• ABOUT THIS TASK:
Reproduce, word for word, the lines in the material below starting with the one that has "Click the hand pan view icon" and going on through the one that has "Task: Open the Account Preferences link". Leave out all pictures.

• PROVIDED ENTRIES:

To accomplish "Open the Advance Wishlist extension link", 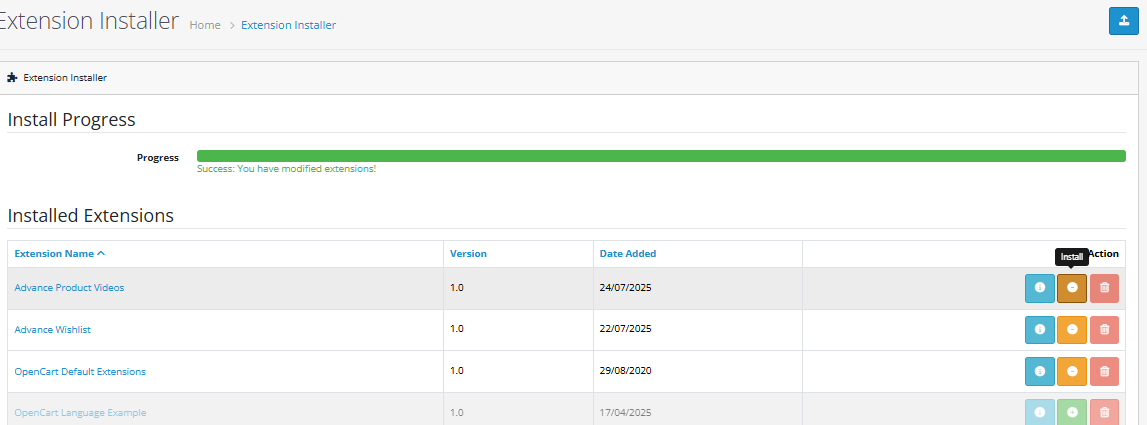I will coord(52,329).
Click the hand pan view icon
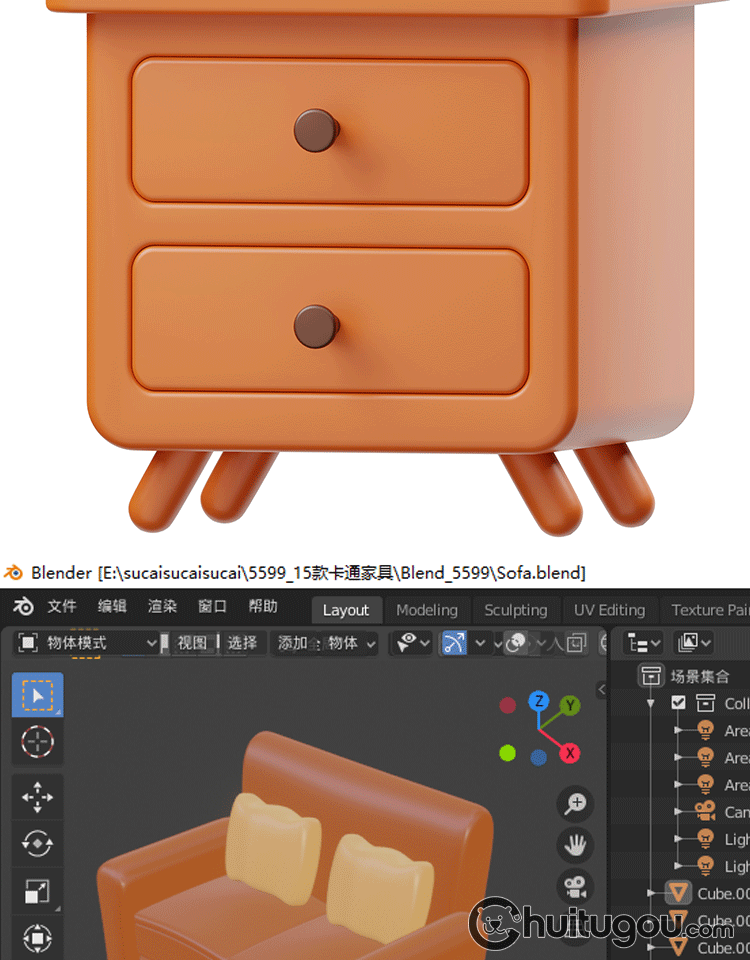The width and height of the screenshot is (750, 960). click(x=576, y=845)
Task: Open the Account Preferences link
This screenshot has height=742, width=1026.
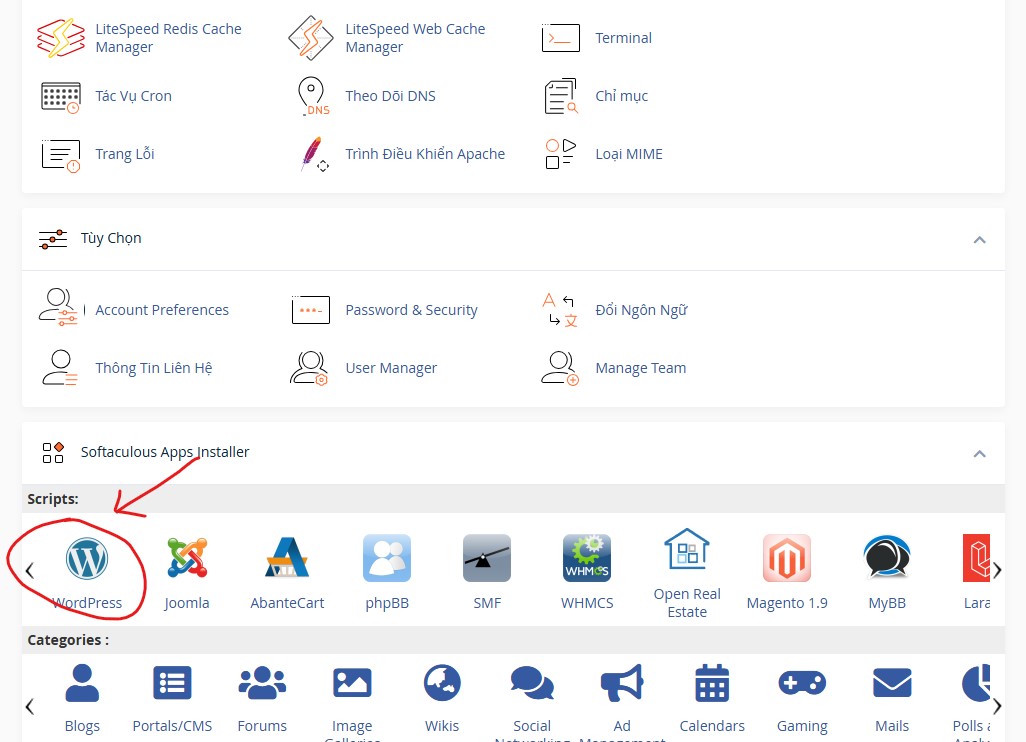Action: 162,310
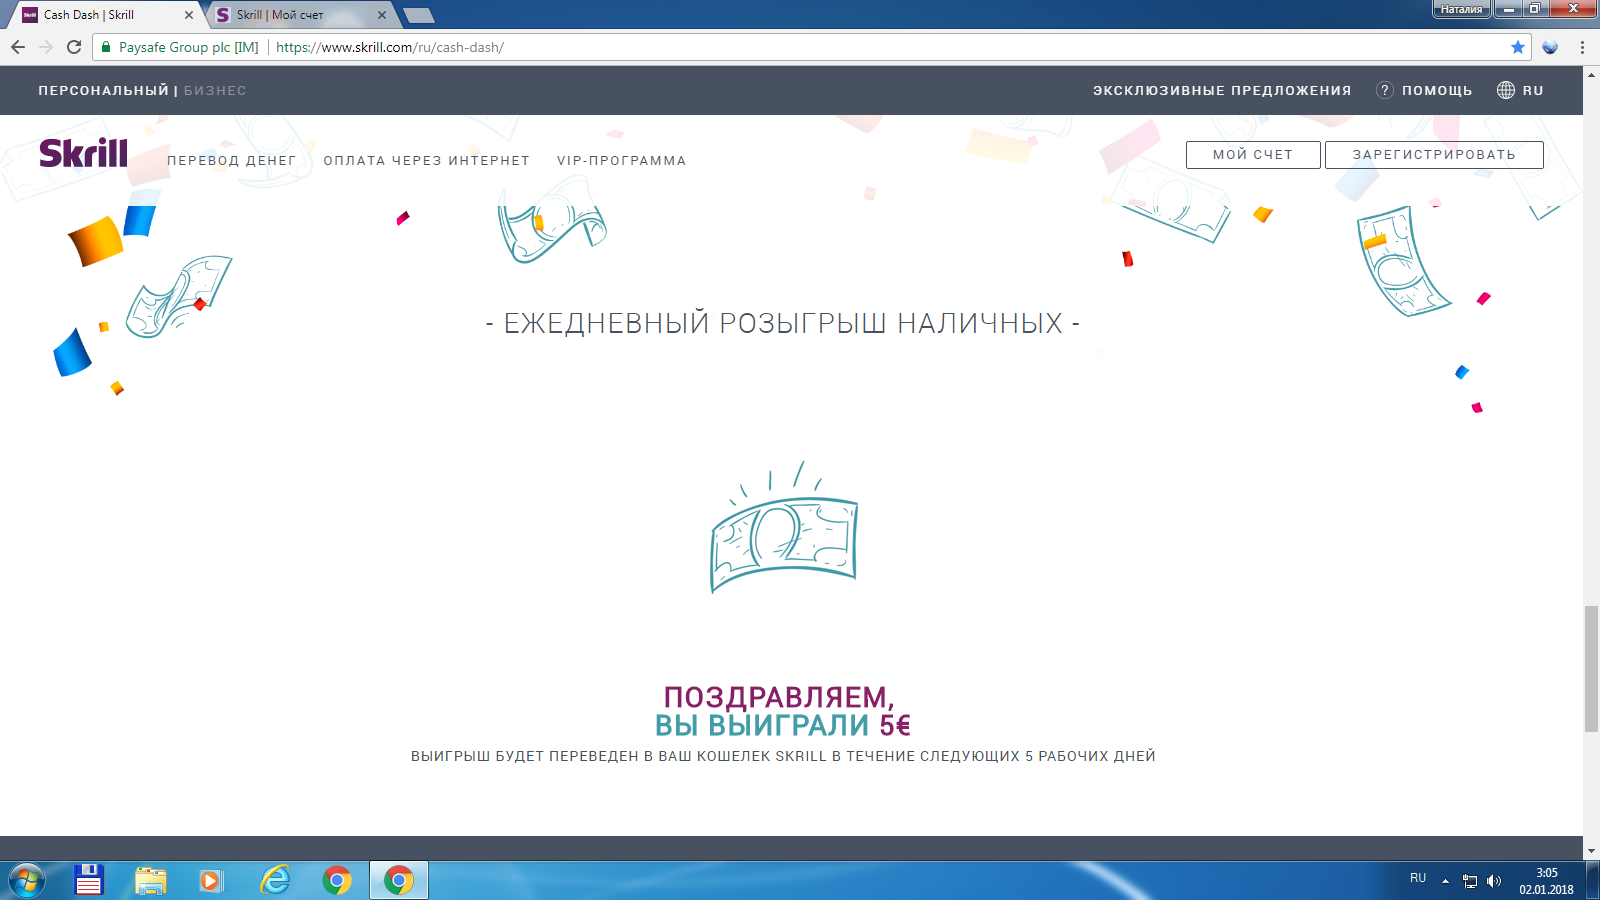Click the page vertical scrollbar thumb
The width and height of the screenshot is (1600, 900).
[1591, 668]
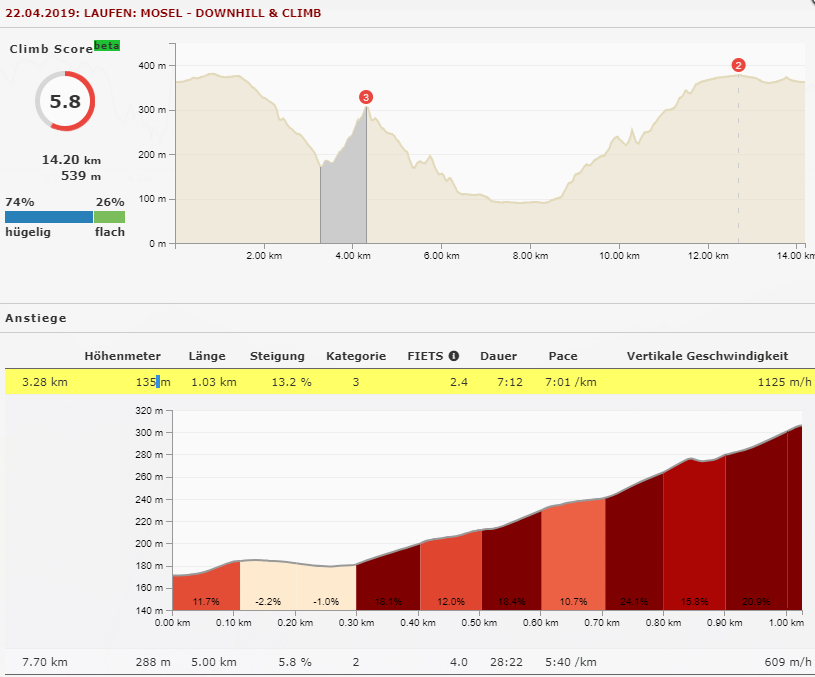Click the 5.8 Climb Score gauge
Screen dimensions: 815x677
64,101
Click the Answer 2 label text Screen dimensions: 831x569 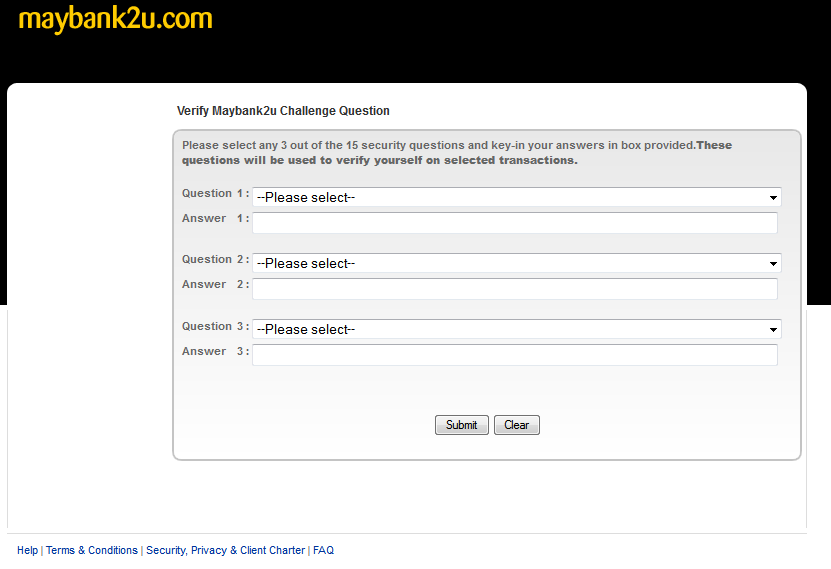tap(215, 284)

• OUTPUT FOR THIS TASK:
Click the hand pan view icon
The width and height of the screenshot is (750, 960). click(x=576, y=845)
Task: Open the Account Preferences link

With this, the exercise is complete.